Note on human subjects: This file contains data taken from a survey. This survey was approved by Bowdoin College's IRB. The survey takers are identified with a ID number that would not allow any reader of this dataset to identify the survey taker. Further, for each survey taker we gathered information on survey takers' race, gender, sexual orientation, age, and education level. However, to meet Dryad's independent privacy protection policies that limits datasets to three indirect identifiers we have removed data on the survey takers' age and education levels. Redacted variables are noted below with the term REDACTED after the variable description. The full, unredacted data files are available from the authors upon request.
Variable List:
- ID. Unique ID of a rater. This ID numbering system dos not match that of the rater ID in RaterDataforDryad.csv. This better protects the anonymity of the survey takers.
- Orientation. Rater's sexual orientation. Categories include bisexual, straight woman, straight man, asexual, gay man, gay woman, other, and "prefer not to say."
- Education. Rater's educational attainment. Categories include Bowdoin student, Associate degree in college (2-year), Bachelor's degree in college (4-year), Doctoral degree, High school graduate (high school diploma or equivalent including GED), Less than high school degree, Master's degree, Professional degree (JD, MD), and Some college but no degree. REDACTED
- BeautyReason. Rater's response to "Please complete the following statement (choose all that apply): Generally, I thought the athletes were more physically attractive when they were..." Respondents could check one or more of the following reasons: A) Playing for a team I like; B) Smiling; C) The same gender as me; D) The same race as me; E) Wearing dress clothes; F) Wearing their sports uniform; G) Other (please explain below). If they checked “Other” they had an opportunity to explain their answer in a text box.
- BeautyReason_9_TEXT. Rater's explanation of rater _reason = "Other" (if applicable).
- BiasAwareness. Rater's answer to the question: "Do you think more beautiful people, all else equal, make higher wages?" Rater j could check “Yes” or “No.”
- Fairness. If the rater answered “Yes” to the biasawareness question they were asked “If yes, do you think this is fair?” They could say “Yes or “No” to this follow-up question as well."
- Sex. Rater's gender. Categories include female, male, other, and "Prefer not to say."
- Age. Rater's age. REDACTED.
- Race. The race of the rater.
- TimeTaken. Rater's survey duration (in seconds).
- Prolific. Equals 1 if rater j was hired through Prolific; equals 0 if rater j was a Bowdoin student.

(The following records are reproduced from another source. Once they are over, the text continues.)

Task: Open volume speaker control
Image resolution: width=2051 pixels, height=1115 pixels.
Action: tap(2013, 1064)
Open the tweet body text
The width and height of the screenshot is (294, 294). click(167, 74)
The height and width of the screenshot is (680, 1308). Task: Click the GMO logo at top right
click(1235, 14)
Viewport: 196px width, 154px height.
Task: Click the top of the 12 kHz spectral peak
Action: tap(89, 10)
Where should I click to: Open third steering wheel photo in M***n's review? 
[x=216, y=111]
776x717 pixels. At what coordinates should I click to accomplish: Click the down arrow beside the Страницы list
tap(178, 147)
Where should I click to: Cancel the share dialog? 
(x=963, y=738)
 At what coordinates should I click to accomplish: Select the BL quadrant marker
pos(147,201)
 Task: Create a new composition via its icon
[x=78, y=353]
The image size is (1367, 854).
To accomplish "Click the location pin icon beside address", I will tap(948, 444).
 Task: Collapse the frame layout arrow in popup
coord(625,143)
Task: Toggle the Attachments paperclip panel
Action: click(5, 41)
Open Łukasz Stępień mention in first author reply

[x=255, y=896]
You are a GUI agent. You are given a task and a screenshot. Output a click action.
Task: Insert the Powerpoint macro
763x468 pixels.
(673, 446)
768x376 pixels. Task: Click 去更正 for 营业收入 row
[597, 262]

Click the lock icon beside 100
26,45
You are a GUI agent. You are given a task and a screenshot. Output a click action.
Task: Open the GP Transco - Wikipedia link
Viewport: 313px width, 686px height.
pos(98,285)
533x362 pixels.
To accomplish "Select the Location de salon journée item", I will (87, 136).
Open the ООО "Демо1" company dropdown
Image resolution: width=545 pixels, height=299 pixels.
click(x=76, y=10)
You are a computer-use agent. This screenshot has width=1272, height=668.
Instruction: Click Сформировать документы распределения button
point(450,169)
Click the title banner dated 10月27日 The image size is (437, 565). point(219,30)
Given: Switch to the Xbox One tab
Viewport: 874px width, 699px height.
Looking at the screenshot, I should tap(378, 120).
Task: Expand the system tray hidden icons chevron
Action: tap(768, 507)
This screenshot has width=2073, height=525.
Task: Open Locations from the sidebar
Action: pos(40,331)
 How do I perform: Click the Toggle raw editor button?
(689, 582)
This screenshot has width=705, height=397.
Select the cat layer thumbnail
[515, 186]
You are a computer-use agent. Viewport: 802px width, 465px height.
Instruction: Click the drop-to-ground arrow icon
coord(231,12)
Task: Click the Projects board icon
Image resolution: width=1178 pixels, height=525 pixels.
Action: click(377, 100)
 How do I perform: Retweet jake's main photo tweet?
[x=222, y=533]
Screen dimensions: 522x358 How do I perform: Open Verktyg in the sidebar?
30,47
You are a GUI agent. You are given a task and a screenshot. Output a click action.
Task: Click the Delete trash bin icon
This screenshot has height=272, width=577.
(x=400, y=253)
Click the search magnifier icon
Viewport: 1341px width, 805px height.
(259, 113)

- Varsity. Rater's answer to "Do you participate in College sponsored varsity athletics? " They could answer “Yes” or “No.” Only asked of Bowdon students. REDACTED.
Missing data codes: NAs.
Human subjects data
In this research project we surveyed 305 Bowdoin College students and 500 Prolific users. Bowdoin College's IRB approved the survey for both Bowdoin College and Prolific respondents. We have included survey results in this repository along with some demographic information of each survey taker. However, the combination of demographic information is not enough to identify a particular person. Further, we have created an internal ID system that would not allow any particular survey taker to be identified.
Further, we have included data on named athletes. However, all the athlete data was collected from public sources on the internet. None of the athlete data is private.